Moments later, Pickering stepped from behind one of the columns. He looked empty, drained of his usual humor and energy. Eclipse sprang to her feet. What was he doing here? Or was this some trick of the Great Maze, some reminder that she had crossed an unmarked boundary and was subject to its whims?
“All my life,”he said. “All my life.”He stared across the vast piazza, not seeing her. “All my life, I have been pursuing a dream. Always convinced I had made small mistakes, correction of which would solve everything. Mistakes, I thought, I could have corrected, if I had been a bit more clever, a little sooner. It didn’t matter. Nothing I might have done would have worked. Not and gained me what I wanted. Even this cyclopean edifice,” he gestured at the squat pile of stone behind him, “for all its command of time and space, cannot help me. All it did was find alternate failures. Failures.”
“Failures?” she asked. “But you’re alive!”
“Of course I’m alive,”answered Pickering. “The Maze only kills those it defeats. But it didn’t matter.”
“But it was only moments!” she protested. “You weren’t gone long enough to win.”
“The Maze lies beyond space and time. It was hours. Or was it days? Long enough to solve a variety of interesting albeit trivial puzzles. But that’s over. It didn’t matter.” Pickering shrugged.
“You walked the Great Maze? And it doesn’t matter?” she asked.
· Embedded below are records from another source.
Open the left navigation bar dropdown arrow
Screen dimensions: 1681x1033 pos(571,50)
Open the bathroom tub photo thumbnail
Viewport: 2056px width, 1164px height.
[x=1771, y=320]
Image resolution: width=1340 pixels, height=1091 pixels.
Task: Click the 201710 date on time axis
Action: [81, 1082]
“I walked the Maze, stood at the Arch of Time, where the tapestry of fate may be woven and rewoven. And found that no matter how the threads are arranged, my dream was not to be. Either she found another, or the finding changed her, so she was not what she was to have been, or … many things. All failures. It all didn’t matter.” Pickering’s voice was devoid of all emotion.
“Even the Great Maze couldn’t help you? That’s awful.” Eclipse wondered for what Pickering had actually searched, what impossible goal defied even the Great Maze’s supposedly infinite power. She knew it was all grownup romantic nonsense, but it made absolutely positively no sense whatsoever.
“Now we have each walked a Maze, mine less challenging to me than yours to you. And neither of us gained great reward thereby.” Pickering looked over the embankment, down into the starry void, a darkness without matched by his darkness within.
“But wait!”she exclaimed. “From the Arch. From the Arch of Time, no mortal may leave dissatisfied. That’s the promise.”
“True,”said Pickering. “So you may be satisfied, or you may be not allowed to leave. Or, as I explained to the MazeMaster, you may leave behind mortality. He shared the remarkable assertion that no mortal would believe my observation. Do you disbelieve me, or are you immortal?”
“No. No to both. I think. Sure I believe you. That can’t be right—you’re not allowed to, said the Mazemaster. The Maze’s Master is an immortal. Sometimes answers of immortals demand exceedingly convoluted interpretation,” a puzzled Eclipse responded.
“I found the last of these alternatives appealing. Curiously, of those who have stood astride the Arch and seen the flux of temporal possibility, almost none agree with me.”
“You gave up dying?” Eclipse asked.
“Adara’s people make a habit of it,” Pickering answered. “Giving up dying, I mean. And they seem to do reasonably well, for a group of slave-holding sword-wielding barbarians overrun by overaged mafiosi. But now, dear, we must not overstay our welcome. The rules allow me a choice of paths home.”